Chest Pain Type (cp)

The SHAP summary is depicted in Figure 5, where a low value is indicated by blue and a high feature value by red. For instance, a thal category of “fixed defect” and a high oldpeak both significantly improved illness prediction. By supporting each prediction with verifiable clinical data, the SHAP plots increase physician trust and adhere to medical AI explainability criteria. ³⁰

F1-score parity between several demographic categories (male vs. female, age < 50 vs. ≥ 50) will be used to assess fairness. To compute the Fairness Gap (ΔF1), the absolute difference in F1-score between subgroups was used.

The suggested model achieves nearly equal predictive accuracy across the gender and age subgroups displayed in Table 4, according to the Fairness Gap values (≤ 0.6). Demographic reweighting during the training phase, which addresses biases seen in previous publications, ^{31, 33} is directly responsible for this. Figure 6 shows the F1-scores across demographic groups (Male, Female, Age < 50, Age ≥ 50), demonstrating balanced performance.

Across several performance criteria, the suggested X-TLRABiLSTM model performs better than several cutting-edge methods in the prognosis of Ischemic Heart Disease (IHD). Although they have had some success, traditional models like Random Forest, SVM, and Logistic Regression frequently fail to capture the nonlinear and temporal dynamics of patient data. Although they offer better predictive potential, deep learning models such as hybrid attention-based BiLSTM and regular LSTM lack interpretability and fairness control. A Residual Attention-Enhanced LSTM model was presented in recent studies by Cenitta et al. ¹⁶ and demonstrated an outstanding accuracy of 97.7% and an AUC of 98.6%. Further improving accuracy to 98.2%, F1-score to 98.1%, and AUC to 99.1%, our suggested X-TLRABiLSTM model, which combines transfer learning, SHAP-based explainability, and demographic fairness reweighting, also offers transparency and bias mitigation. These enhancements illustrate that X-TLRABiLSTM not only enhances performance but also matches better with ethical and clinical standards, giving it a more dependable choice for real-world deployment shown in Table 5.

Our tests verify that on limited data, incorporating transfer-learned BiLSTM weights improves generalization and speeds up convergence. Superior discriminative power is obtained by the residual attention mechanism, which simultaneously highlights important temporal aspects and maintains contextual signals. Clinical transparency and black-box performance are connected by SHAP-based interpretability.
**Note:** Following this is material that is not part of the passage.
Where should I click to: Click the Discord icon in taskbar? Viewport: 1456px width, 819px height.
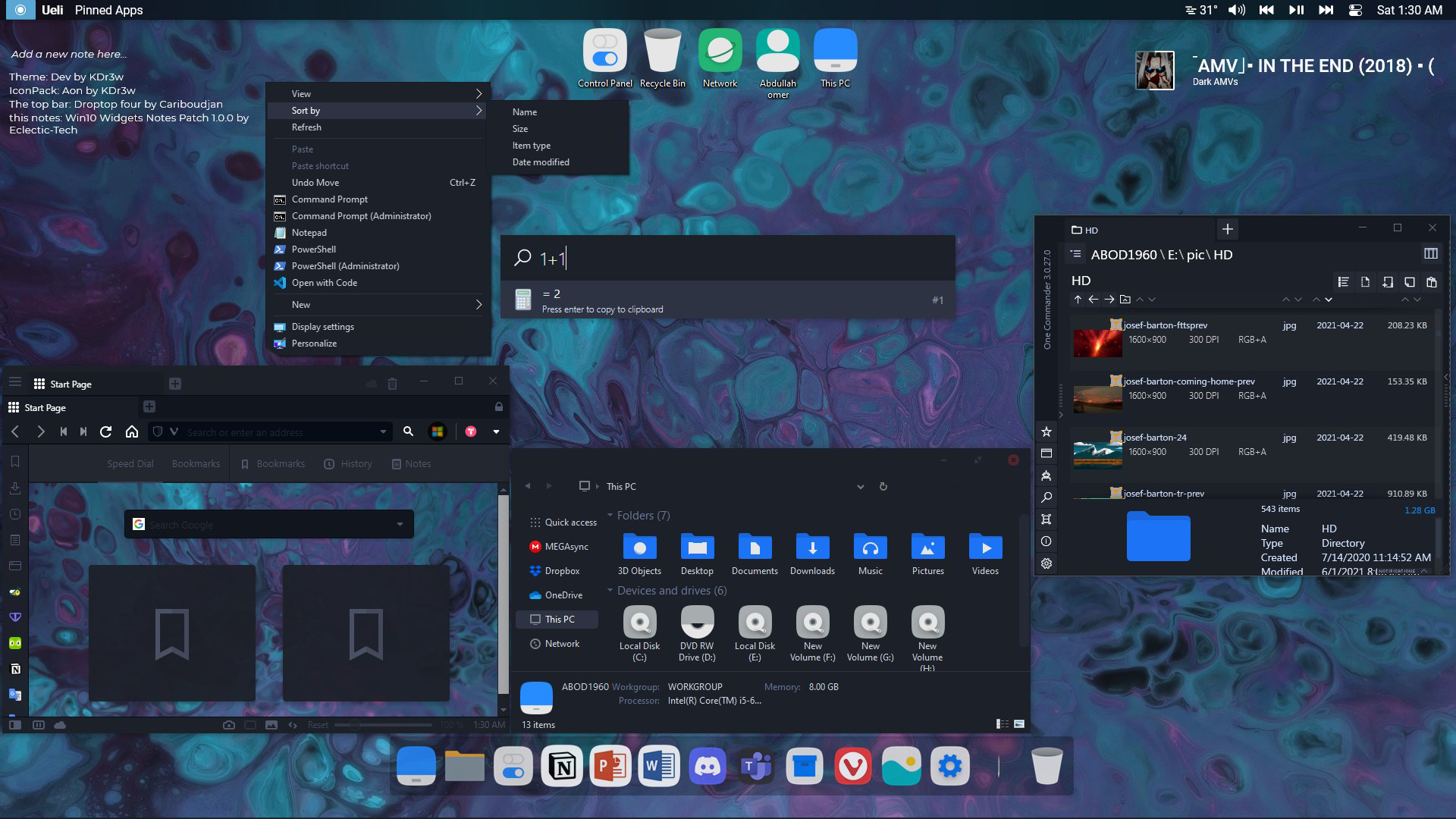coord(707,767)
Finally, demographic reweighting guarantees fair forecasts, which is a requirement for moral AI in healthcare.

Limitations & future work •

Evaluation on larger, multi-institutional cohorts (e.g., MIMIC-IV) is needed to further validate generalizability.

Overall, X-TLRABiLSTM provides a reliable, comprehensible, and equitable approach for IHD prognosis that is ready to be included into useful clinical decision-support tools.